Frauen-Teufel Ferdinand grüßt uns kurz darauf. Samt Freundin sind sie nahe der Treppe zum Spielbereich mit Gynstuhl und Käfigen positioniert. Wie sich wohl seine Latex-Titten anfühlen? Wir berühren, was sich eigentlich wie feste Luftballons anfühlt. Dabei muss ich an das Vorglühen für den KitKat Club die Nacht zuvor denken. Ein Bekannter hatte sich Silikoneinlagen in den BH gesteckt und einen Umschnalldildo mit knallblauem Kondom aus der Lederhose heraus ragen lassen. Seine Brüste fühlten sich mehr wie Wackelpudding in eine Frischhaltefolie gepackt an. „Oh ja, an den erinnere ich mich auch noch—und vor allem seinen ulkigen Schwanz“, sagt Ferdinands Freundin, „der wippte bei jedem Schritt mit.“ Auch sie waren, wie wohl die meisten, im KitKat. Wo sonst geht Kink aus, um zu feiern. Die offiziellen Play-Partys des Wochenendes sollen recht schnell wieder leer gewesen sein. Dildos—gerade bei Männern—scheinen ein neuer Trend zu sein. Männliche Models tanzen extatisch mit hörnerartigen Umschnalldildos in pornöser Größe, die sie vorher auf dem Catwalk mit Stoßbewegungen zur Schau stellten.

Dagegen geht es auf der Spielwiese selbst um drei Uhr nachts noch recht züchtig zu. Ein bisschen Spanking, Erniedrigung, Fisting und Männer bekommen an die Brüstung gelehnt Blowjobs: die ausufernde Orgie fehlt. Dieses Jahr stellt der GFB das erste Mal eine Play-Area mit latexbezogenen Betten und Spielutensilien. Das Angebot erscheint mir mickriger und vor allem auch dreckiger als in gewöhnlichen Swingerclubs. Dennoch kostet der Abend über 50 Euro. Und das ohne Rabatte als Mitglied von Fetish-Onlinecommunitys.
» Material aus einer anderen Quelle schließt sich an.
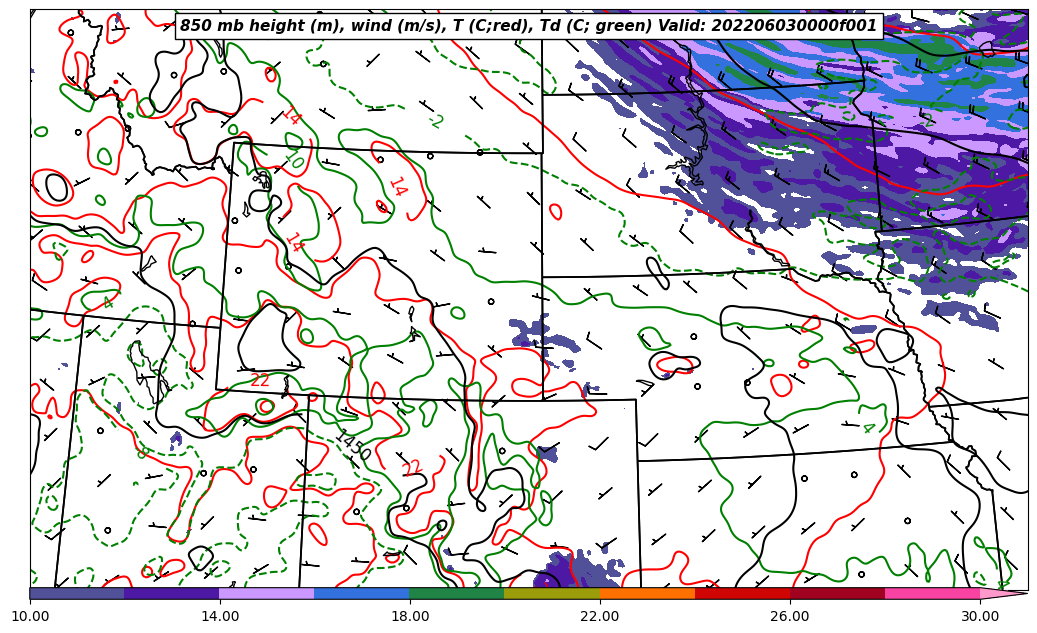Select the 18.00 colorbar tick label
This screenshot has height=633, width=1037.
point(410,616)
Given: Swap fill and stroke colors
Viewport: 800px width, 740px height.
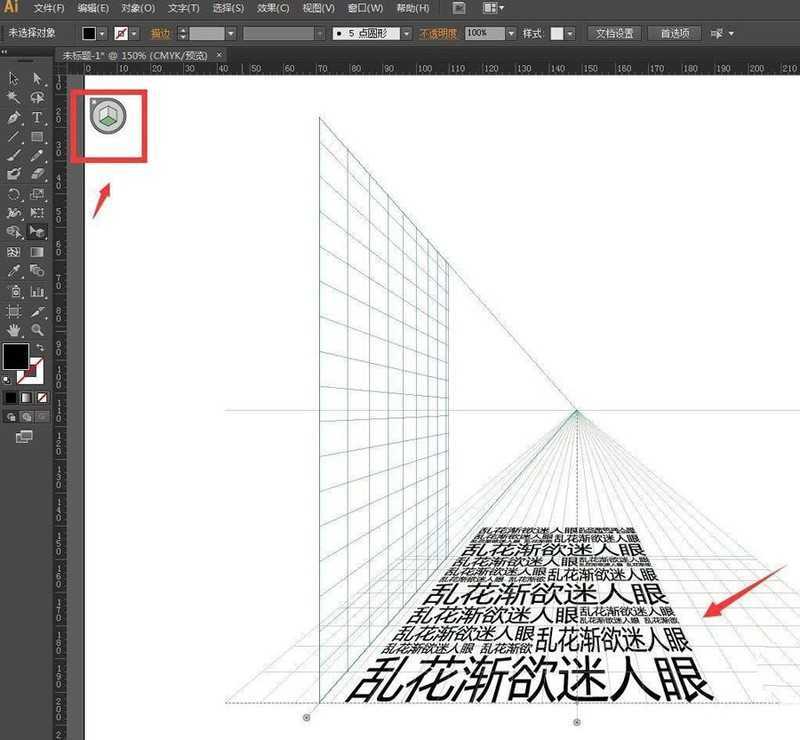Looking at the screenshot, I should click(40, 346).
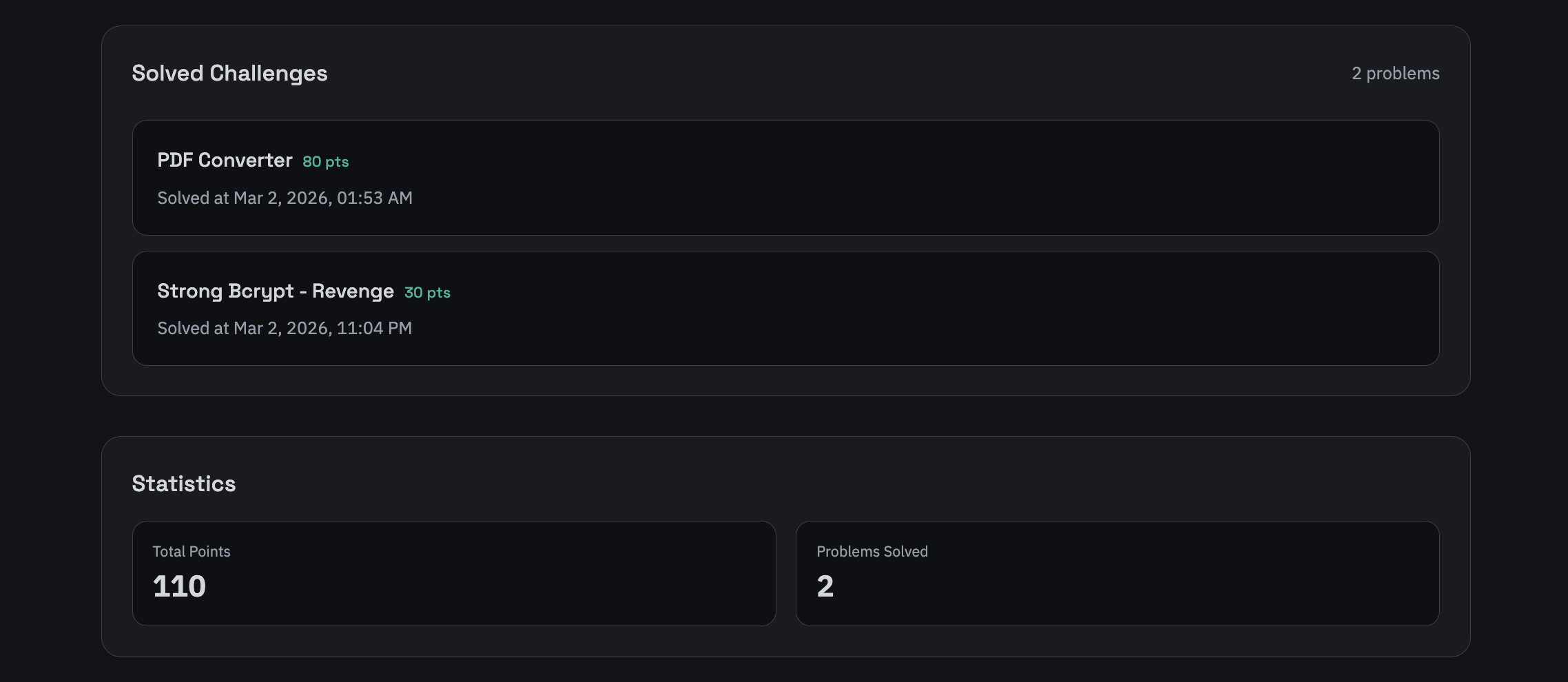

Nach vier Uhr schrumpft die Gemeinde. Entweder wird ins Berghain weiter gezogen oder in andere Clubs. Von der Treppe der Spielwiese über die Floors bis zum Ausgang liegen dann doch benutzte Kondome verstreut. Inzwischen hat es geregnet und die Luft ist wieder kühl.